O último ato do filme começa com Melanie e a família de Mitch se preparando para lidar com os ataques que estão por vir. Eles cobrem portas, janelas e buracos, o que os salva do ataque subsequente. Todavia, enquanto todos dormem, Melanie ouve barulhos e decide ir ver o que pode estar acontecendo. Ao vasculhar os cômodos da casa, a jovem chega ao sótão e se depara com um enorme buraco no teto. Centenas de pássaros a atacam, tornando esta a cena mais brutal do filme. No fim, ela é salva por Mitch e consegue sobreviver, mas fica muito ferida. É nesse momento do filme que a mensagem mais macabra é passada, porque é aqui que, pela primeira vez, Lydia aceita Melanie.

Somente quando ela está fraca, ferida e necessitada, Melanie é aceita. Assim, o preço desse acolhimento se caracteriza como a perda de sua independência. Os pássaros atingiram seu objetivo, ao que as características que diferenciavam Melanie do resto das mulheres da cidade foram arrancadas dela. Isso é comprovado quando a jovem não é atacada novamente ao ser retirada da casa — já que Melanie precisa de atendimento médico, Mitch decide levá-la a outra cidade — carregada por Mitch e Lydia. Mesmo com milhares de pássaros agrupados do lado de fora da residência, a violência de outrora não se repete, por não ser mais necessária. Assim como Lydia não tinha mais motivos para ser hostil com Melanie, os pássaros também não tinham mais porque atacá-la: ela deixou de ser uma ameaça.
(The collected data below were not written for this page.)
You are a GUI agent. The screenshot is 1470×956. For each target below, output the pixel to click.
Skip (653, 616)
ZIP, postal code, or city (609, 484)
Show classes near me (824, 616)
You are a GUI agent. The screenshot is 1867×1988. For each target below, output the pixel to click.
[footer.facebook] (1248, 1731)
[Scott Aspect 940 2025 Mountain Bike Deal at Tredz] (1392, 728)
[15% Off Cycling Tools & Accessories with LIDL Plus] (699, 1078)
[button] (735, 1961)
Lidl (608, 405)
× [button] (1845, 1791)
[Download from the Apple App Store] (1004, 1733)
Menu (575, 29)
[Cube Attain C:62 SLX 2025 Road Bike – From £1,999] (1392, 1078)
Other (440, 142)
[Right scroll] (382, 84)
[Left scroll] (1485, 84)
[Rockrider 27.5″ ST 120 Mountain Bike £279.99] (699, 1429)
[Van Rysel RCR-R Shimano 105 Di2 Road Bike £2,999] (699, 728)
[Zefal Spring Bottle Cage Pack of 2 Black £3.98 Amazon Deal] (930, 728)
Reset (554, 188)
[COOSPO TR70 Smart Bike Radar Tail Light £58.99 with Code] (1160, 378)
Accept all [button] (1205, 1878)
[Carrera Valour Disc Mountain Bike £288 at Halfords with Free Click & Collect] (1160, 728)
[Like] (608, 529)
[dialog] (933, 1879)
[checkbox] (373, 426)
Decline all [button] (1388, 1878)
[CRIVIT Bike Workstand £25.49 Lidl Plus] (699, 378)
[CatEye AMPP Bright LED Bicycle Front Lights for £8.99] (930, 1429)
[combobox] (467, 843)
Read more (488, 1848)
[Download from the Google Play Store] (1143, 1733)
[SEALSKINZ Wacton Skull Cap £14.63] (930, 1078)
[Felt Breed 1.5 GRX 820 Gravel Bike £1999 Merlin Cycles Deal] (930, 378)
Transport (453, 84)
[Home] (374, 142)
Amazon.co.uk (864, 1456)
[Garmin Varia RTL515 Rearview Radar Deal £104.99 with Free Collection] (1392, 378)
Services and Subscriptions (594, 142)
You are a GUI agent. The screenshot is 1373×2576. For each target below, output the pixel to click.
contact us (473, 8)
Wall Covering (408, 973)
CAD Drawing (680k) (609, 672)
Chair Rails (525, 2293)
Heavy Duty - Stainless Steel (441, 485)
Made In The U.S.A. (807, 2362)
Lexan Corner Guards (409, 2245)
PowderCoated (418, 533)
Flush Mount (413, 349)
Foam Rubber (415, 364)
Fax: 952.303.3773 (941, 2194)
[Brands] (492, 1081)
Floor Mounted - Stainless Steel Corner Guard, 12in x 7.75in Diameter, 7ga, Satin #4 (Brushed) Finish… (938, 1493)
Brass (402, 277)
Apesar de o final parecer “agridoce” (já que Melanie sobreviveu, mas à um custo imenso), vale destacar que não sabemos o que pode ter acontecido após os créditos finais do filme. Ela pode ter se recuperado e se rendido ao papel que a sociedade espera dela, ou ela pode ter continuado a zombar desse papel, optando por continuar a viver da maneira que bem entende. A conclusão da história de Melanie é tão misteriosa quanto a motivação do ataque dos pássaros pode ter sido para alguns que assistiram ao filme. Sem certezas, tudo que sobra ao telespectador é a reflexão, sendo este espaço para interpretação um dos pontos mais valiosos do filme.